Source records:
==*==

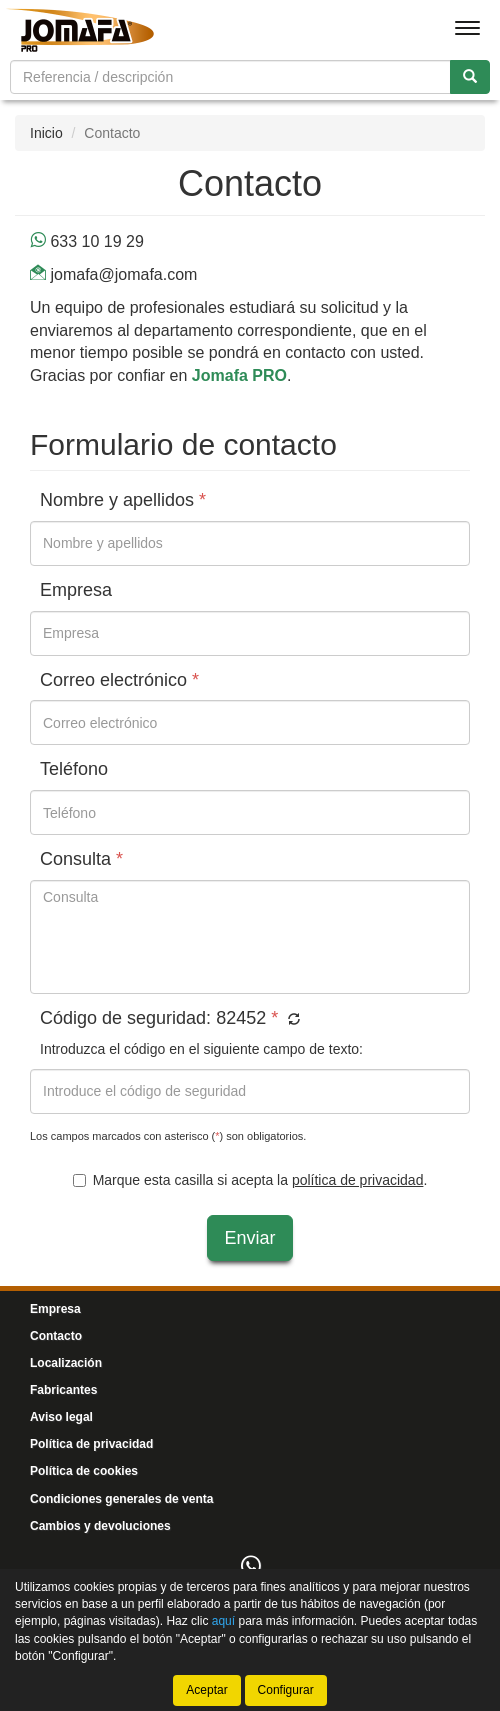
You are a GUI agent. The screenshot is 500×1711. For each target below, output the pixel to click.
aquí (223, 1621)
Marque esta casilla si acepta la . (250, 1180)
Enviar (249, 1238)
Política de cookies (84, 1471)
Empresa (55, 1309)
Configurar (286, 1690)
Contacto (56, 1336)
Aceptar (206, 1690)
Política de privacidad (91, 1444)
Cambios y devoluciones (100, 1526)
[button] (291, 1020)
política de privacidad (358, 1180)
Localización (66, 1363)
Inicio (46, 133)
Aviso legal (61, 1417)
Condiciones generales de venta (121, 1499)
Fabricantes (63, 1390)
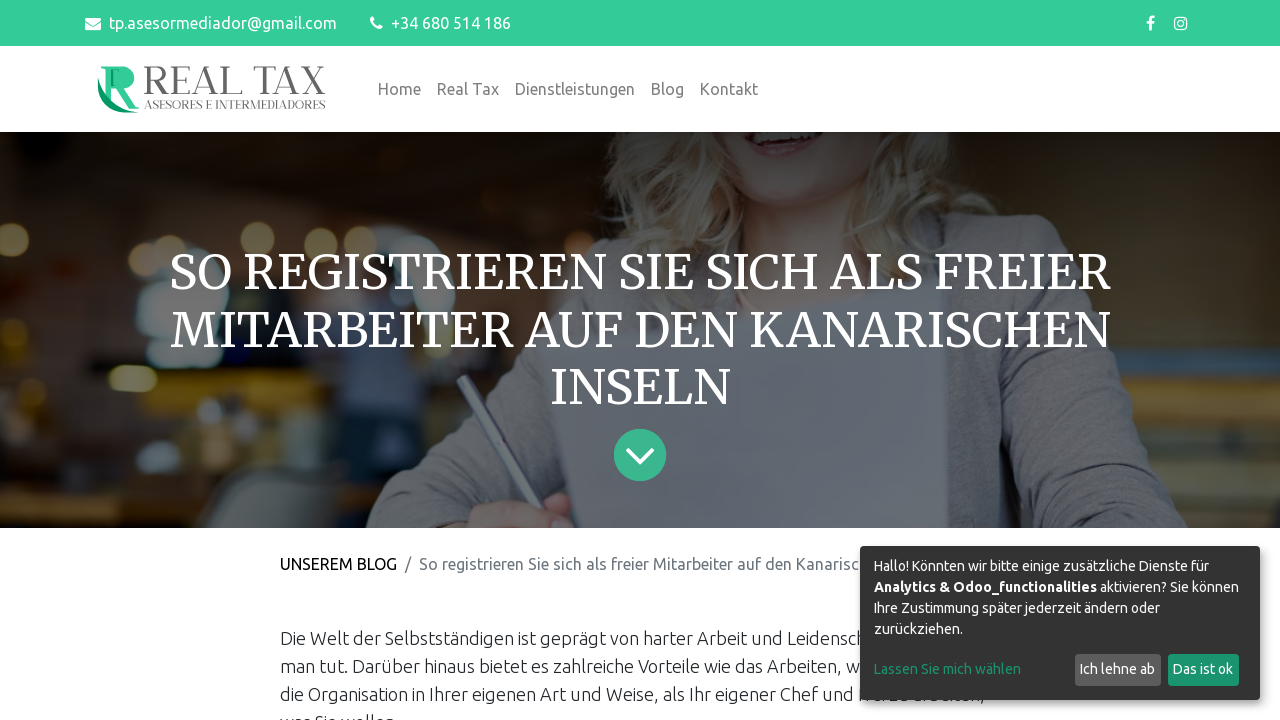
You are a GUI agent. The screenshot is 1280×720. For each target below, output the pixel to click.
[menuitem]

==*==

Switch every "screenshot" in the entries above to "image" and write out all their lines again, changing nothing else and leaving out the pictures.

You are a GUI agent. The image is 500×1711. For each target below, output the pixel to click.
aquí (223, 1621)
Marque esta casilla si acepta la . (250, 1180)
Enviar (249, 1238)
Política de cookies (84, 1471)
Empresa (55, 1309)
Configurar (286, 1690)
Contacto (56, 1336)
Aceptar (206, 1690)
Política de privacidad (91, 1444)
Cambios y devoluciones (100, 1526)
[button] (291, 1020)
política de privacidad (358, 1180)
Localización (66, 1363)
Inicio (46, 133)
Aviso legal (61, 1417)
Condiciones generales de venta (121, 1499)
Fabricantes (63, 1390)
You are a GUI agent. The image is 1280×720. For each target below, output the pixel to click.
[menuitem]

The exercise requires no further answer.